I have played Hamlet and other romantic leads, Jesus, Khomeini, Haillie Selassie etc on stage (particularly in the alternative, fringe arena) where the profit imperative is not paramount, consequently, directors are more adventurous, creative, daring....because there is less to lose if the production isn’t commercial.

In television, I have more rarely played leading roles ( my romantic lead in Channel Four’s “Deptford Graffitti was a notable exception) but had in the past, played substantial supporting roles....that was until televison during the late Eighties became too ratings-conscious. I have always thought it significant that the most commercial television channel, ITV, has never given me acting work. In fact, Granada back in 1988 would not allow an independent producer, they had commissioned, to cast me in the leading role of a children’s drama series “Microman” because the television executives believed my physical disabilities and being in a wheelchair would frighten the child audience. It was said had the project been a single drama they might have allowed such creative casting but to risk the investment of a seven part series on a disabled performer was not worth taking.

I have noticed that the BBC and Channel Four, since they have become more populist, employ me and other disabled performers less and less. Now, I am lucky if I am offered cameo roles and one-liners.

Likewise, with big budget commercial movies, I am offered smaller roles, usually the disabled stereotypical roles of cowardly dwarf or pathetic begging cripple. Often I am offered “signpost” acting roles...i.e. my character’s sole function is to point the main protagonist in the right direction.

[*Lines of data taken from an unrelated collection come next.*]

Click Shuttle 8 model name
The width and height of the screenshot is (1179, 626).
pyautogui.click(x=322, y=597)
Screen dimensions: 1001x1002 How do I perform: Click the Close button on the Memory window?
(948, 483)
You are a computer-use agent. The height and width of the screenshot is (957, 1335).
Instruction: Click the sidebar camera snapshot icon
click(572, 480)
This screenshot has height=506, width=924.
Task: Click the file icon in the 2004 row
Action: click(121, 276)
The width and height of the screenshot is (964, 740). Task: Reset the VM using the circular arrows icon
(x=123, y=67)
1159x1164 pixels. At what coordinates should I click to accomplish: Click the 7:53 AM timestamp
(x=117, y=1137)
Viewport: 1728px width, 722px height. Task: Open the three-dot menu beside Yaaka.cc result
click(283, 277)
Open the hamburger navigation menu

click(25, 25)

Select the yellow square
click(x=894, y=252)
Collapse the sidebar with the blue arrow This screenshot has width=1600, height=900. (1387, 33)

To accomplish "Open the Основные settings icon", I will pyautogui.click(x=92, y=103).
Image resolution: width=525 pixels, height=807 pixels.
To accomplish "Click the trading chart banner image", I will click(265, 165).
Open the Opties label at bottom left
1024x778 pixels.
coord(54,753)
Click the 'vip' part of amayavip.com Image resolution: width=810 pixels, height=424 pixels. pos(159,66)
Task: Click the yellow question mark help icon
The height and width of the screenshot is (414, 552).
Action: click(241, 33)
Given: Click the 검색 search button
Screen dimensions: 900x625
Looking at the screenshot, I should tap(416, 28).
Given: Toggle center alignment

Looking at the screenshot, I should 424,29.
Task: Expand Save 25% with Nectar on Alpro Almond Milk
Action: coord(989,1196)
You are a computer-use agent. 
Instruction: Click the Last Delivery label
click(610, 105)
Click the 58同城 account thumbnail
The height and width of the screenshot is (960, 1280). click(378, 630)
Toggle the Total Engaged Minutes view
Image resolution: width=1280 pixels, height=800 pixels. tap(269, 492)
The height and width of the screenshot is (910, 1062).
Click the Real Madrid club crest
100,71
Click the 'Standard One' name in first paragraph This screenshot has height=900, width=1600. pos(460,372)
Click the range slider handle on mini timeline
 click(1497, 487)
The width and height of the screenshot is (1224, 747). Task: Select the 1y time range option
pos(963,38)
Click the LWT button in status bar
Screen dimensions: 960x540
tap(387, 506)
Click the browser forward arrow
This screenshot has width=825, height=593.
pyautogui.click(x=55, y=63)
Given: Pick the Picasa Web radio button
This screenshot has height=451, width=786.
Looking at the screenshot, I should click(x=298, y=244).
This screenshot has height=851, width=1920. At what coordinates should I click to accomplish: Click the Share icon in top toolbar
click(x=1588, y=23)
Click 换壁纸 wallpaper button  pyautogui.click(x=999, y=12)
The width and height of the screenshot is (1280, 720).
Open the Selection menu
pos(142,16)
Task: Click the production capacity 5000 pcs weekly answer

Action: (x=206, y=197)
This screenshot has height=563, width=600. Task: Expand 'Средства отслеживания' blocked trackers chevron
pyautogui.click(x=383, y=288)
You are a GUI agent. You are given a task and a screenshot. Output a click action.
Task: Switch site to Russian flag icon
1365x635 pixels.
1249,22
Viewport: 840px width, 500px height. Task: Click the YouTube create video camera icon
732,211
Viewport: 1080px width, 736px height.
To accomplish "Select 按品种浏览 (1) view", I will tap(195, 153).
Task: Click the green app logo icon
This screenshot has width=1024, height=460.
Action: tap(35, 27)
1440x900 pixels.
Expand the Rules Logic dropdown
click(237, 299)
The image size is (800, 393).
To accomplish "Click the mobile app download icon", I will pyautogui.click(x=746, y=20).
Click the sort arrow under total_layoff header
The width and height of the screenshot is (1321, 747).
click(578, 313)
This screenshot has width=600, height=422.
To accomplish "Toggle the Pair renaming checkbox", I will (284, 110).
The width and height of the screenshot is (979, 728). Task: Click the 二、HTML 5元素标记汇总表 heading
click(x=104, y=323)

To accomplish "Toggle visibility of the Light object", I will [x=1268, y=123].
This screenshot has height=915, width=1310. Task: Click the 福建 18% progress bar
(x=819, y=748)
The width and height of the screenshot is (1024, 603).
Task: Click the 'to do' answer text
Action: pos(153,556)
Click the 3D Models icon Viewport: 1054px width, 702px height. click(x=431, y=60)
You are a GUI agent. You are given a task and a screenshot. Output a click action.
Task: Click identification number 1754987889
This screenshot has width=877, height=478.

It seems I am considered a talented enough actor to play Hamlet on stage but not on television or in the movies.

In the early Nineties, the production department of the British Film Institute started to seriously consider making movies about disability issues with disabled actors in leading roles, or films by disabled writers and disabled directors. I was commissioned by the BFI to write a feature film about disabled people being exterminated in Nazi Germany. Before I could write the second draft, BFI production was disbanded and then absorbed into the new monolithic Film Council....whose brief is to only fund commercially viable films. Suddenly, just when I thought things were looking up for disabled people in the British film industry, the rug was unceremoniously pulled from under our wheels and white sticks, yet we are being shoved out in the cold again, by populist, market imperatives.

In short, in those areas where the performing arts are most heavily subsidized, tend to lie the greatest opportunities for the disabled performer.